You can have a stuck thermostatic expansion valve/ TX valve if that is used instead of a orifice. Whoever gave you that info does not know what they are talking about.


----------



## Technow (Nov 12, 2010)

Not necessarily, Piston/orifices can and do move. On a heatpump the piston is pushed out of the way in heating mode. In cooling mode the piston is forced against a seat to force the refrigerant thru the orifice. If there is trash at the seat and the piston does not seat, then refrigerant can bypass the orifice. So it could be "stuck" and not seating, something can be causing it not to seat, or its not there.


----------



## beenthere (Oct 11, 2008)

On some brands the piston can be put in backwards, that it won't seat properly.

.082 piston is for a very high efficiency 3.5 ton air handler condenser match, or a mid efficiency 4 ton.

Supply house may not have any old manuals to size the piston for the mismatch.


----------



## yuri (Nov 29, 2008)

Technow said:


> Not necessarily, Piston/orifices can and do move. On a heatpump the piston is pushed out of the way in heating mode. In cooling mode the piston is forced against a seat to force the refrigerant thru the orifice. If there is trash at the seat and the piston does not seat, then refrigerant can bypass the orifice. So it could be "stuck" and not seating, something can be causing it not to seat, or its not there.


Good to know. Too da*mn cold for heat pumps where I am so we have no moving pistons.

Always interesting to know where the vernacular comes from. Trane uses sump heater and everyone else uses crankcase heater.

Now if the Industry could combine, draft inducer, inducer, ventor fan, combustion air inducer into one term it would make life easier.


----------



## beenthere (Oct 11, 2008)

yuri said:


> Good to know. Too da*mn cold for heat pumps where I am so we have no moving pistons.


You have the same set up there as we have here. Just you don't have the heat pump. But your pistons are capable of moving.


----------



## yuri (Nov 29, 2008)

I am sure they can move but it is not something I spend time worrying about. More concerned if they get blocked by dirt. Never had one get stuck as ours just move forward once and sit there I guess. Never had a problem in over 20 + yrs of Lennox using them. TX valves are more common now but I have a orifice and prefer them. Nothing to go wrong.


----------



## Dak Man (Jul 4, 2015)

imo and experience and not that I care much about service any longer, but in Houston heat pumps all have txv's, no pistons. two per system. thought that was universal..??

eh.


----------



## WyrTwister (Jul 22, 2013)

Two expansion valves per system ? That totally went over my head . Please enlighten me .

Thanks ,
Wyr
God bless


----------



## Dak Man (Jul 4, 2015)

exactly as it sounds. not that down here we have a lot of heat pumps but yes, heat pump systems here are always equipped with two thermostatic expansion valves, condenser and evap. never heard of a single txv heat pump system until this thread, never gave it much thought. 
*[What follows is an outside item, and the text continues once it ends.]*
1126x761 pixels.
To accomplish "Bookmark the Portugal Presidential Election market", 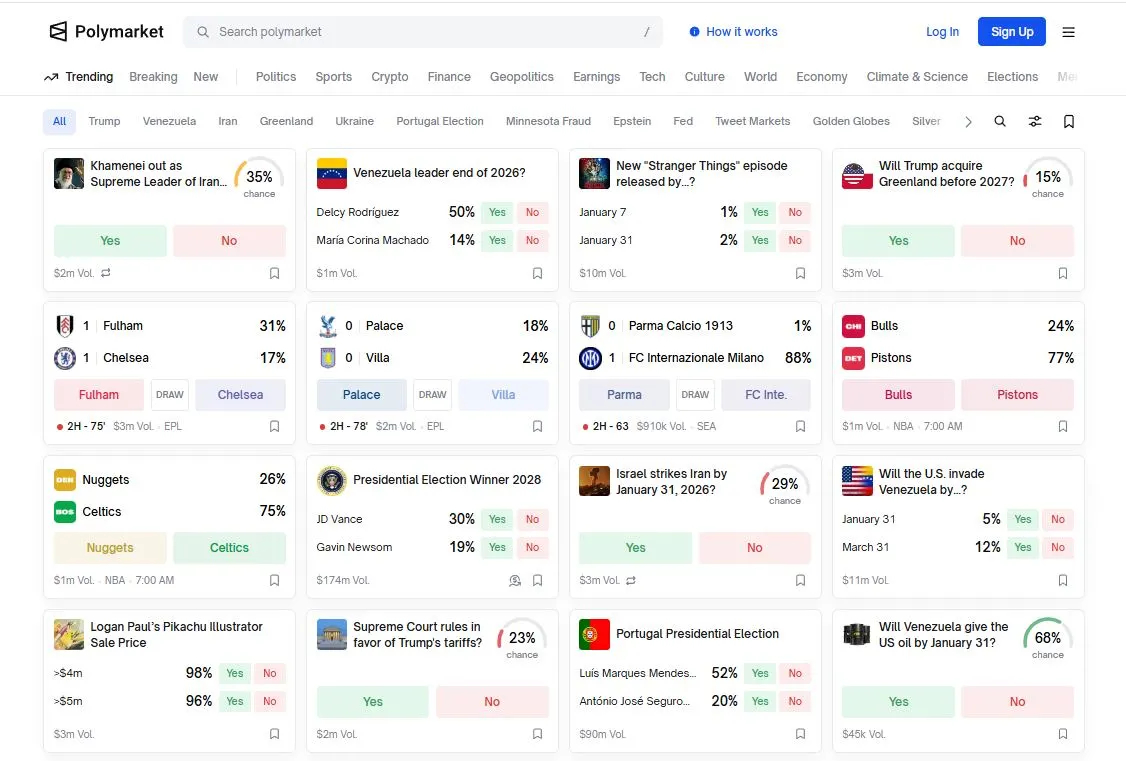I will (x=800, y=734).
but i'm no heat pump expert either, ...or am I?  :jester:


----------



## WyrTwister (Jul 22, 2013)

Our oldest boy lives in the Houston area . Would think it would be a good region for Heat Pumps ? Not a great deal of need for aux heat ?
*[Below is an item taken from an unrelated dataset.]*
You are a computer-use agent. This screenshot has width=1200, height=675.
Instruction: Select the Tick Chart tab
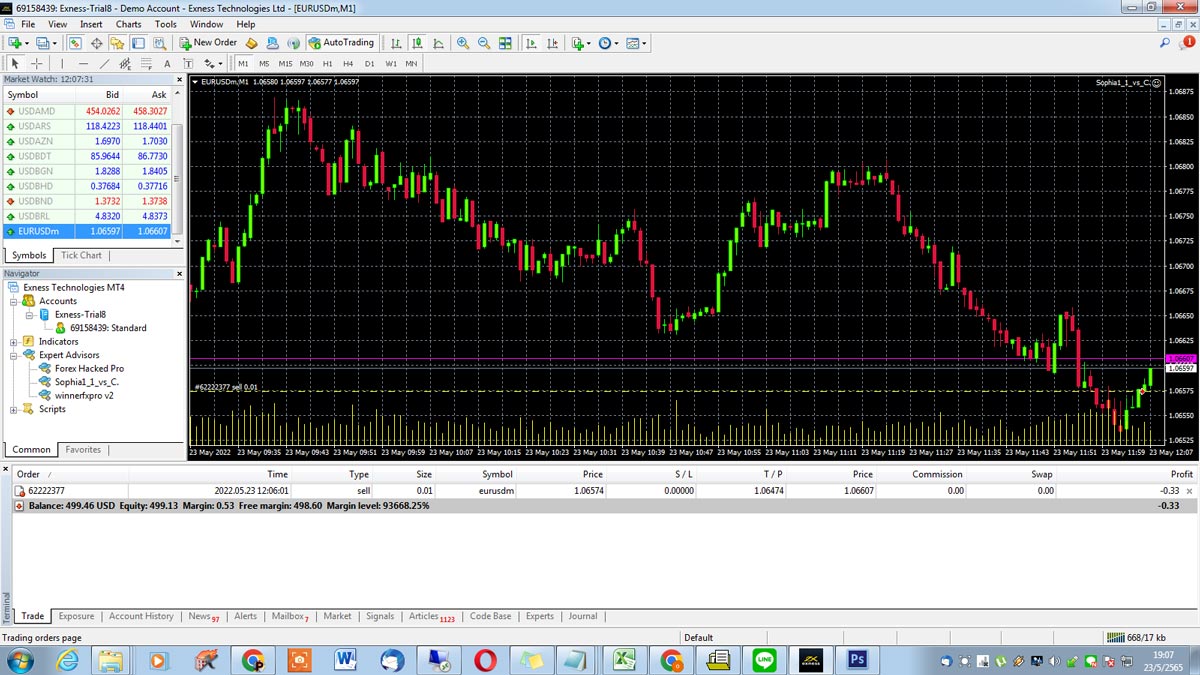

I am not a HP expert , either ( I an a DIY'er ). We own 2 , but they are ductless mini splits .

I thought a single TXV was used right before the expansion coil , on straight A/C and HP's ? 

Now , you tell me one is used at that location plus one at the condenser coil . Is it field installed or factory installed ?

I would like to learn more . More info , please .

Thanks ,
Wyr
God bless


----------



## Dak Man (Jul 4, 2015)

factory.

But you must realize that it's per region. American Standard high efficienyc dc blower motors are set up factory for 450 cfm as those furnaces are shipped blindedly nation wide. When we install them for our region we have to set back blower to recommended by American Standard for Houston to 350 cfm, medium low.


----------



## WyrTwister (Jul 22, 2013)

Interesting ..........

Thanks ,
Wyr
God bless


----------



## Dak Man (Jul 4, 2015)

WyrTwister said:


> Interesting ..........


 Not really, unless you're buying a system from me! :thumbsup: :thumbup:


----------



## supers05 (May 23, 2015)

New Ductless Split units will use single exv or txv or other metering device for heat Pumps, or straight a/c, always in the condenser. (that's why you have to insulate both pipes. Smaller package units will use a single, txv as well. You get more efficiently when using 2 on long linesets, especially on larger units. 

Cheers!


----------



## DOUG1111 (Apr 13, 2015)

R22 system 3.5 condenser / 4.0 AH -2 years ago I did in-place cleaning on E-vap coil - was extra dirty & mold inside cabinet. At that time I felt the coil was only 80% clean. Customer did not keep clean filters in-- Recently customer called local franchised co - they told him he needed a new coil. I went to look and recommend pull & clean coil. Priced coil & new OEM coil cost more than a new AH. Customer wanted new AH - thinking new AH will do R410A & R22 - and when condenser goes out -he could go with R410A - I ask supply house about piston- orifice size - said use .082 piston-orifice- that is what comes with a 3.5- R22 condenser unit. NUMBERS- inside temp 78* - air into return 77.1* - air out supply 64.1 - wet bulb @ air return 63.8 - low side pressure 78.7 - low side temp 52.7 - high side pressure 215.6 - high side temp 101.1 - air coming into condenser & outside temp 92.1 - air coming out of condenser top from condenser fan 107.1 -- NOT much cooling only 13 delta T split - Problems?? What to check- adjust??


----------



## beenthere (Oct 11, 2008)

What brand outdoor unit, and what brand indoor unit.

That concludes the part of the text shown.